Rz. 98

Auch wenn sich das Gesetz hierzu nicht explizit äußert, so ist die Veräußerlichkeit des Nacherbenanwartschaftsrechts heute gewohnheitsrechtlich anerkannt.[130] Folglich kann der Nacherbe bereits vor Eintritt des Nacherbfalls über seine Anwartschaft verfügen. Dies kann dazu führen, dass der Nacherbe seine Rechte aus der Nacherbschaft abtritt bzw. veräußert und der Nachlass möglicherweise auf diesem Wege an den früheren Ehegatten fällt.

 

Rz. 99

Die Übertragung des Anwartschaftsrechts des Mitnacherben ist gem. § 2033 BGB unproblematisch.[131] Aber auch die Übertragung des Anwartschaftsrechts des Alleinnacherben erfolgt in entsprechender Anwendung des § 2033 Abs. 1 BGB als Gesamtverfügung.[132] Zur Übertragung ist in entsprechender Anwendung des § 2033 BGB notarielle Beurkundung erforderlich. Zur Übertragung der Nacherbenanwartschaft bedarf der Nacherbe aber nicht der Mitwirkung des Ersatznacherben.[133] Sie wirkt ihm gegenüber aber auch nicht. Der schuldrechtliche Veräußerungsvertrag über das Anwartschaftsrechts des Nacherben richtet sich nach den §§ 2371 ff. BGB.

AUFGABE A:
Welche Form verlangt der Text für die Übertragung des Anwartschaftsrechts?
AUFGABE B:
Schreib den Text von „Die Übertragung des Anwartschaftsrechts des Mitnacherben“ bis „den §§ 2371 ff. BGB.“ noch einmal ab und benenne dabei „Mitwirkung“ in „Zustimmung“ um.

ANGEZEIGTES MATERIAL:
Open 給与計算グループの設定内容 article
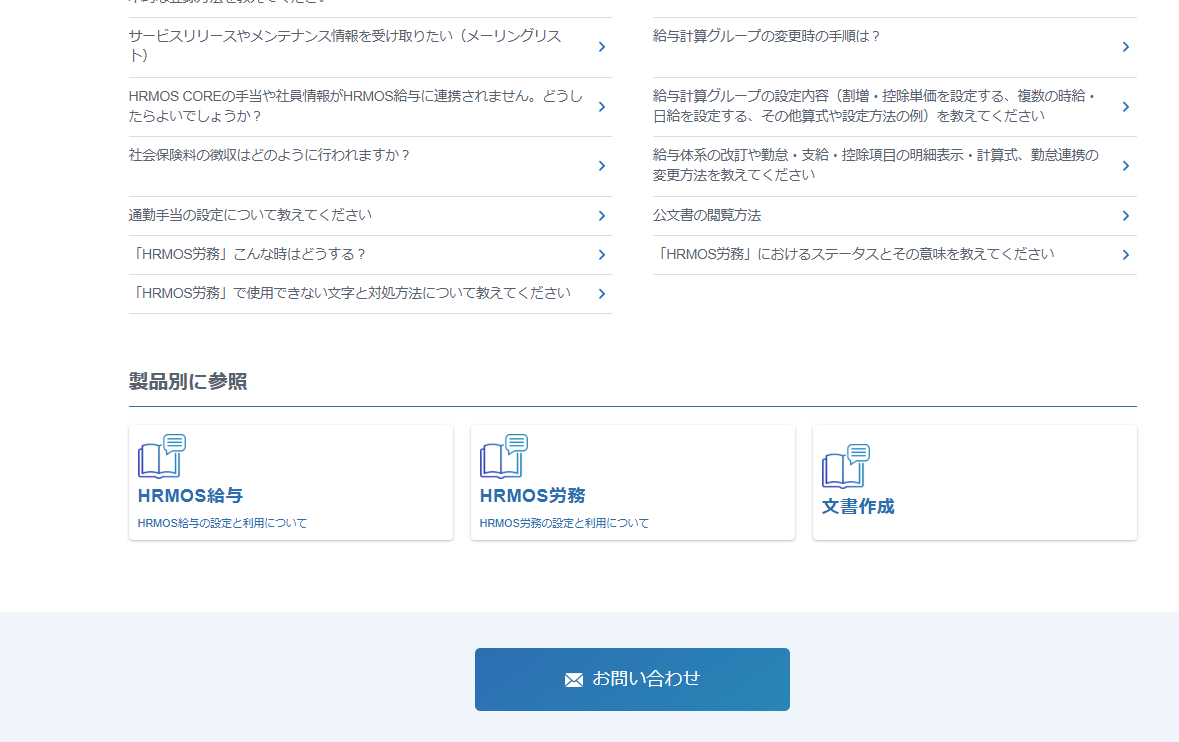The image size is (1179, 742). pyautogui.click(x=875, y=106)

LÖSUNG A:
Notarielle Beurkundung.

LÖSUNG B:
Die Übertragung des Anwartschaftsrechts des Mitnacherben ist gem. § 2033 BGB unproblematisch.[131] Aber auch die Übertragung des Anwartschaftsrechts des Alleinnacherben erfolgt in entsprechender Anwendung des § 2033 Abs. 1 BGB als Gesamtverfügung.[132] Zur Übertragung ist in entsprechender Anwendung des § 2033 BGB notarielle Beurkundung erforderlich. Zur Übertragung der Nacherbenanwartschaft bedarf der Nacherbe aber nicht der Zustimmung des Ersatznacherben.[133] Sie wirkt ihm gegenüber aber auch nicht. Der schuldrechtliche Veräußerungsvertrag über das Anwartschaftsrechts des Nacherben richtet sich nach den §§ 2371 ff. BGB.